Safety margin after radiofrequency ablation of hepatocellular carcinoma: precise assessment with a three-dimensional reconstruction technique using CT imaging

, , , , &
Pages 1135-1141 | Received 29 May 2017, Accepted 28 Nov 2017, Published online: 02 Feb 2018

Abstract

Purpose: To analyse the precise ablative margin (AM) after radiofrequency ablation (RFA) for hepatocellular carcinoma (HCC) and the correlation between AM and local tumour progression (LTP) with a three-dimension (3D) reconstruction technique.

Methods: From March 2011 to May 2013, 134 patients who underwent RFA for 159 primary or recurrent HCCs within Milan criteria were enrolled. Contrast-enhanced computed tomography (CECT) scans were performed 1 week before and 1 month after treatment. The AM was measured in various directions using a 3D reconstruction technique that shows the index tumour and ablated zone on the same image. The average of all obtained AMs (average AM) and the smallest AM (min-AM) were calculated.

Results: The min-AM after RFA ranged from 1 to 9.3 mm (median ± standard deviation, 4.8 ± 1.8 mm). LTP was observed in 19 tumours from 19 patients. The median min-AM was 3.1 ± 1.6 mm for patients with LTP, while the median min-AM of patients without LTP was 5.1 ± 1.8 mm (p = 0.023). After RFA, the 1-, 2- and 3-year LTP rates were 10.9, 25.9 and 35.1%, respectively, for patients with min-AM <5 mm, and 4.1, 4.1 and 4.1%, respectively, for patients with min-AM ≥5 mm (p = 0.016). Multivariate analysis showed that only min-AM <5 mm was an independent risk factor for LTP after RFA (p = 0.044, hazard ratio =4.587, 95% confidence interval, 1.045–22.296).

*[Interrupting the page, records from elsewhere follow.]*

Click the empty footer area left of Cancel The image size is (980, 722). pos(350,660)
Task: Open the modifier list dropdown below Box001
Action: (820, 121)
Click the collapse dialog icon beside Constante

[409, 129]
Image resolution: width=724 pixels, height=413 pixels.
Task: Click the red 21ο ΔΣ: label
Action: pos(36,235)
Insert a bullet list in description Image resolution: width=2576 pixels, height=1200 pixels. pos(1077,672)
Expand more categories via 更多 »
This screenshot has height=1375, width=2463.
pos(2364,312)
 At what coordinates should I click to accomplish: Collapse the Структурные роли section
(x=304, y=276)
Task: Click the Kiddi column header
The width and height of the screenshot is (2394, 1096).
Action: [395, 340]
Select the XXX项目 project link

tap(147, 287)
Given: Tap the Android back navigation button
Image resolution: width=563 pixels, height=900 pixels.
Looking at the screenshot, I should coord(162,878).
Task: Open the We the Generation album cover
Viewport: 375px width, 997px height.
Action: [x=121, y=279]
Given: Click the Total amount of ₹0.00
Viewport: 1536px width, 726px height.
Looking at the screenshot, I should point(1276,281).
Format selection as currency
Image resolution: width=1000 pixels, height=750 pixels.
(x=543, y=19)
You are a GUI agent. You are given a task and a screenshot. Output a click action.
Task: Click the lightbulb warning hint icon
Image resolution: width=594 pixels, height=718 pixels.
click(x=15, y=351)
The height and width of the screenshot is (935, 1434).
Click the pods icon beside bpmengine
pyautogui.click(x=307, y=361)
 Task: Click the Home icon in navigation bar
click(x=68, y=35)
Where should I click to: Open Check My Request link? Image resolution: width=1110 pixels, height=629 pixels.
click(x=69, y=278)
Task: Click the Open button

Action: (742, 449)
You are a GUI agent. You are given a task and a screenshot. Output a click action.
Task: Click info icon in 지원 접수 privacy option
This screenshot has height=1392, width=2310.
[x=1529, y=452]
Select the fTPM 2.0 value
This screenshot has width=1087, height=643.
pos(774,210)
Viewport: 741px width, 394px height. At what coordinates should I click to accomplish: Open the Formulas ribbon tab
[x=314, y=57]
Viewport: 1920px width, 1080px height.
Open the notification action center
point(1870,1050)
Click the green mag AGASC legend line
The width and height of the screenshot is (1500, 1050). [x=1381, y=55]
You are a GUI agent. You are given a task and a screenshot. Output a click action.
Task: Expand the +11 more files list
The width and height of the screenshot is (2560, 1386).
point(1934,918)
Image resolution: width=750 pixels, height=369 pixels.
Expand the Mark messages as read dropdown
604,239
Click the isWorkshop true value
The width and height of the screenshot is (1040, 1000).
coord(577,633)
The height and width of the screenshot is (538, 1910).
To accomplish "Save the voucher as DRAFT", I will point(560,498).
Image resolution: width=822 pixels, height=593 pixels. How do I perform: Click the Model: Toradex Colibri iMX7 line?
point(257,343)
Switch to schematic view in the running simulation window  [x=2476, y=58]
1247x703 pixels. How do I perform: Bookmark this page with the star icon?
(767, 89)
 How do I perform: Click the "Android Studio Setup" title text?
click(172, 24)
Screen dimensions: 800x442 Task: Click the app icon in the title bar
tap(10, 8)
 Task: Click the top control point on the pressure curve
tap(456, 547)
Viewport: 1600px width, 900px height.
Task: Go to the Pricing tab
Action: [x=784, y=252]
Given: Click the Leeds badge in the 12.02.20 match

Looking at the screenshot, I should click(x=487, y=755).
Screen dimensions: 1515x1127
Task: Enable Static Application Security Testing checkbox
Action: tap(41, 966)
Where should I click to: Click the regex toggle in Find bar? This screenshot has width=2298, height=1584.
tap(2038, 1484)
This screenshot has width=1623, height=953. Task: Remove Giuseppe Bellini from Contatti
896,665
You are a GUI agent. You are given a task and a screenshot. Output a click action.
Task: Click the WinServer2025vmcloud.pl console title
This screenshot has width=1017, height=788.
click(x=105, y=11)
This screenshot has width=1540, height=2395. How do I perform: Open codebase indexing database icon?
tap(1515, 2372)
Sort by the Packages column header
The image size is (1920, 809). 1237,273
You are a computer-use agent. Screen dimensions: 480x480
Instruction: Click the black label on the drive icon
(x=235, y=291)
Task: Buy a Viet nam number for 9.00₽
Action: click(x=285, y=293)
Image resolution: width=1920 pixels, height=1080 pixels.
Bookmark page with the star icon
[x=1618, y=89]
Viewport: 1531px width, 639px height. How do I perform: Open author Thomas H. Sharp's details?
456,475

Conclusions: The 3D reconstruction technique is a precise method for evaluating the post-ablation margin. Patients with min-AM less than 5 mm had a higher probability of developing LTP.

Introduction

Hepatocellular carcinoma (HCC) is a common liver cancer worldwide [Citation1]. Radiofrequency ablation (RFA) has emerged as a first-line curative treatment for patients with small HCC [Citation2–5], especially for patients without indications for surgical resection. Several studies have reported that RFA can achieve similar overall survival rates in early-stage HCC compared with liver resection [Citation6–10].

It has been reported that a tumour-free margin is one of the most important factors affecting the rate of LTP after curative treatments [Citation11–14]. Several early studies declared that a post-ablation safety margin over 0.5 cm could reduce LTP significantly [Citation15,Citation16]. Hereby, a sufficient post-ablation safety margin is of great necessity to improve local control rates after RFA [Citation17]. However, even with a specific standard, if we are unable to generate pre-planned location and extent of ablation, it will still lead to an inadequate ablative margin (AM). In addition, it is nearly impossible to precisely distinguish the AM between the index tumour and the ablated zone by conventional two-dimensional (2D) contrast-enhanced imaging obtained before and after treatment in a visual, side-by-side manner, especially in an oblique dimension. The ablation zone after RFA appears to have no enhancement, and there is no significant difference between the initial tumour and surrounding normal hepatic parenchyma on post-ablation images [Citation18]. A relatively objective way to evaluate the AM is based on the positional relation of iodised oil infused prior to ablation and the ablated zone [Citation19,Citation20]. However, this method cannot be used for hypovascular tumours.

Three-dimensional (3D) imaging is known to be advantageous for its ability to display spatial relationships. Therefore, we can rotate reconstructed 3D computed tomography (CT) images at different angles and establish the best position of an image to fully analyse a selected local region, compensating for the limitations of 2D CT images characterised by simple planes. Moreover, with the help of the combined technique showing the index tumour and the ablated zone on the same image, the AM can be more accurately observed and measured.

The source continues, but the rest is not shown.